**Task material:**
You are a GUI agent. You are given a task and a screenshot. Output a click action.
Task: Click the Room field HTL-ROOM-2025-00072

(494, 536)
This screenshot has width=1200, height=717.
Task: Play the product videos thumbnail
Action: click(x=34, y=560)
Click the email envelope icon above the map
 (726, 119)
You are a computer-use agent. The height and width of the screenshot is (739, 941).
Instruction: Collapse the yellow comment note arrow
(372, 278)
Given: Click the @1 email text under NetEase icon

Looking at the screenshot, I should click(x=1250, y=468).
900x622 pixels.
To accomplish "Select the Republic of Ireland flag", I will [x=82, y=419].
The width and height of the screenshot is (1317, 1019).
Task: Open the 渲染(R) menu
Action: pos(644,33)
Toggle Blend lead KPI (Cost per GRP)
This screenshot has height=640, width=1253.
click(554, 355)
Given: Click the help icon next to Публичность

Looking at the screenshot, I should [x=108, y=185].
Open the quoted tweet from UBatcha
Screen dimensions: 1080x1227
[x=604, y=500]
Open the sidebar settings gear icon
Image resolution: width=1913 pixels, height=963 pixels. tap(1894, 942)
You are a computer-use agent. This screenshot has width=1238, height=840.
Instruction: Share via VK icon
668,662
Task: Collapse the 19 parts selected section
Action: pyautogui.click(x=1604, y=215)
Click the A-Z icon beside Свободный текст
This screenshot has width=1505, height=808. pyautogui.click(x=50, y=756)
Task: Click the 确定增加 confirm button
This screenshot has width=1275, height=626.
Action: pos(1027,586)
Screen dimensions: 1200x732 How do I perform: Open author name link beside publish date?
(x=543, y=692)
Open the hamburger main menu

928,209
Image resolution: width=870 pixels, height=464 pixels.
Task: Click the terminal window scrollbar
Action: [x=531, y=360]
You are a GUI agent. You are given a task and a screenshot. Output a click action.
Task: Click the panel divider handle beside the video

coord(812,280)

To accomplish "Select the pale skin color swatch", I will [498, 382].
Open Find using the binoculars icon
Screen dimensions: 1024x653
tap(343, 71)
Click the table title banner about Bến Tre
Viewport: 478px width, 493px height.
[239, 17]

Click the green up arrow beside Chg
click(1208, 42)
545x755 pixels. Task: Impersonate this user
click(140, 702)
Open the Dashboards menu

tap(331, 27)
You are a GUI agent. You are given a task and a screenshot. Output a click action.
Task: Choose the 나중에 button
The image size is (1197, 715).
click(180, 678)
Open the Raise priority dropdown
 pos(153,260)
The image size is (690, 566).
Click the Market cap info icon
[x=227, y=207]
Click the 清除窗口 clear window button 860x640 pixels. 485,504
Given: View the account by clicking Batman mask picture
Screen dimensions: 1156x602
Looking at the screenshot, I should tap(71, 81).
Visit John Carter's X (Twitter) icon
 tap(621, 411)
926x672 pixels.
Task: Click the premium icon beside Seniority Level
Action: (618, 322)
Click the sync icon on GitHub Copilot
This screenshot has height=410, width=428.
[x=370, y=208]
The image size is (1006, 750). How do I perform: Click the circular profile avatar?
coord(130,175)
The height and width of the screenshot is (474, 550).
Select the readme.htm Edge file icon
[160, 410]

**Goal of the exercise:**
Write the whole listing out again. Keep every line exactly as it is.

**Response:**
You are a GUI agent. You are given a task and a screenshot. Output a click action.
Task: Click the Room field HTL-ROOM-2025-00072

(494, 536)
This screenshot has width=1200, height=717.
Task: Play the product videos thumbnail
Action: click(x=34, y=560)
Click the email envelope icon above the map
 (726, 119)
You are a computer-use agent. The height and width of the screenshot is (739, 941).
Instruction: Collapse the yellow comment note arrow
(372, 278)
Given: Click the @1 email text under NetEase icon

Looking at the screenshot, I should click(x=1250, y=468).
900x622 pixels.
To accomplish "Select the Republic of Ireland flag", I will [x=82, y=419].
The width and height of the screenshot is (1317, 1019).
Task: Open the 渲染(R) menu
Action: pos(644,33)
Toggle Blend lead KPI (Cost per GRP)
This screenshot has height=640, width=1253.
click(554, 355)
Given: Click the help icon next to Публичность

Looking at the screenshot, I should [x=108, y=185].
Open the quoted tweet from UBatcha
Screen dimensions: 1080x1227
[x=604, y=500]
Open the sidebar settings gear icon
Image resolution: width=1913 pixels, height=963 pixels. tap(1894, 942)
You are a computer-use agent. This screenshot has width=1238, height=840.
Instruction: Share via VK icon
668,662
Task: Collapse the 19 parts selected section
Action: pyautogui.click(x=1604, y=215)
Click the A-Z icon beside Свободный текст
This screenshot has width=1505, height=808. pyautogui.click(x=50, y=756)
Task: Click the 确定增加 confirm button
This screenshot has width=1275, height=626.
Action: pos(1027,586)
Screen dimensions: 1200x732 How do I perform: Open author name link beside publish date?
(x=543, y=692)
Open the hamburger main menu

928,209
Image resolution: width=870 pixels, height=464 pixels.
Task: Click the terminal window scrollbar
Action: [x=531, y=360]
You are a GUI agent. You are given a task and a screenshot. Output a click action.
Task: Click the panel divider handle beside the video

coord(812,280)

To accomplish "Select the pale skin color swatch", I will [498, 382].
Open Find using the binoculars icon
Screen dimensions: 1024x653
tap(343, 71)
Click the table title banner about Bến Tre
Viewport: 478px width, 493px height.
[239, 17]

Click the green up arrow beside Chg
click(1208, 42)
545x755 pixels. Task: Impersonate this user
click(140, 702)
Open the Dashboards menu

tap(331, 27)
You are a GUI agent. You are given a task and a screenshot. Output a click action.
Task: Choose the 나중에 button
The image size is (1197, 715).
click(180, 678)
Open the Raise priority dropdown
 pos(153,260)
The image size is (690, 566).
Click the Market cap info icon
[x=227, y=207]
Click the 清除窗口 clear window button 860x640 pixels. 485,504
Given: View the account by clicking Batman mask picture
Screen dimensions: 1156x602
Looking at the screenshot, I should tap(71, 81).
Visit John Carter's X (Twitter) icon
 tap(621, 411)
926x672 pixels.
Task: Click the premium icon beside Seniority Level
Action: (618, 322)
Click the sync icon on GitHub Copilot
This screenshot has height=410, width=428.
[x=370, y=208]
The image size is (1006, 750). How do I perform: Click the circular profile avatar?
coord(130,175)
The height and width of the screenshot is (474, 550).
Select the readme.htm Edge file icon
[160, 410]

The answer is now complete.